В настоящее время мир переживает накат волны эклектической танатологии. При этом, в ней совершенно не находится места для осмысливания духовного и нравственного опыта, накопленного мировой философией и литературой в процессе размышлений о смерти. Эта ситуация довольно типична. Современная философия в основном обслуживает техническую и социально-политическую практику, но в то же время обходит стороной самые важные темы человеческой жизни. Люди, озабоченные проблемами жизни и смерти, любви и ненависти, добра и зла, не получают от нее желанных ориентиров.

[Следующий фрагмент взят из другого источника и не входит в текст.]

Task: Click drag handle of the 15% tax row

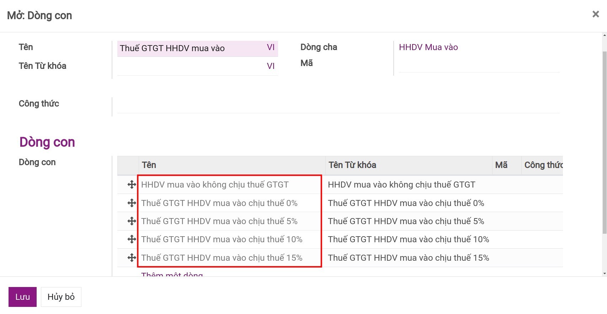Action: click(132, 258)
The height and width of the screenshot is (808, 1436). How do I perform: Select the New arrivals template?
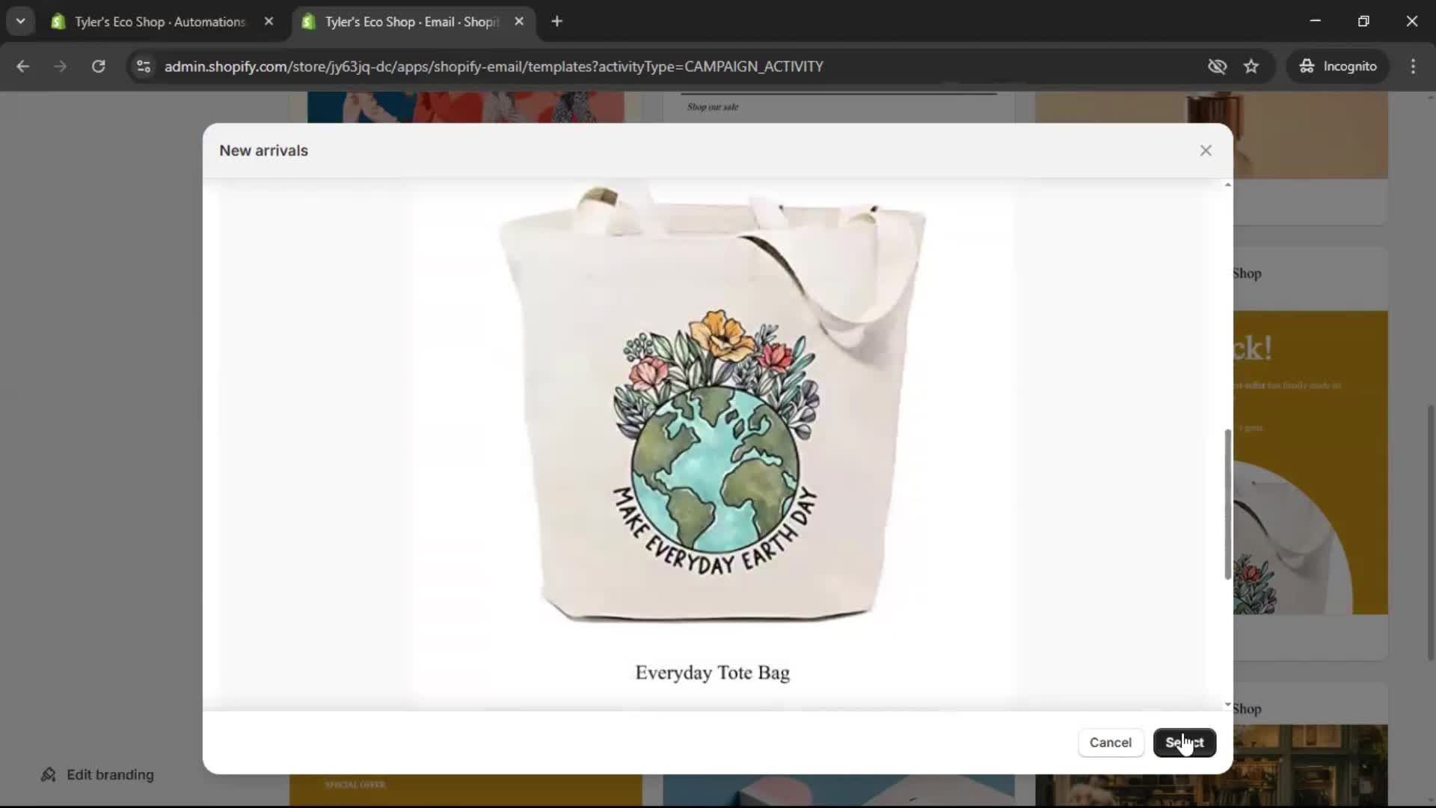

Намного отчетливее эти ориентиры обнаруживаются в классической русской литературе. В этом ряду творчество Достоевского, в котором, по мнению Исупова, “голос тоскующей смертной твари обрел напряженность вопля”, творчество Толстого, пытавшегося создать нравственную философию “смертной телесности” и “религию смерти”. Известно, что в 1908 году Толстой составил антологию “Путь к смерти”, в которой были собраны мысли разных писателей. Смерть, по Толстому, — не просто предел жизни, эта тема тесно смыкается с его религиозно-философскими исканиями смысла человеческой жизни.
В не столь далекое от нас время эта эстафета была подхвачена Андреем Платоновым, принесшим в русскую литературу своеобразное видение духовного и нравственного постижения жизни и смерти в их нерасторжимом единстве. По Платонову, смерть включается в диалектику жизни, становясь не концом ее, а новым этапом. Так, в его произведениях смерть не только опустошает мир, но и выступает как стимул жизни, побуждает человека к жизненному подвигу, придает его жизни новое, более полное содержание, не обессмысливая ее, а высвечивая вечные, истинные цели бытия (“Одухотворенные люди”, “Взыскание погибших”, “Афродита”, “Среди народа” и др.).
Современное же общество совершенно не расположено заниматься духовно-нравственными аспектами умирания и смерти. Оно различными путями отучает людей размышлять о смерти вообще, а о ее духовных ипостасях и подавно. Соответственно смерть в ее бытовой интерпретации постепенно превращается в то, что философы называют “феноменом повседневности”.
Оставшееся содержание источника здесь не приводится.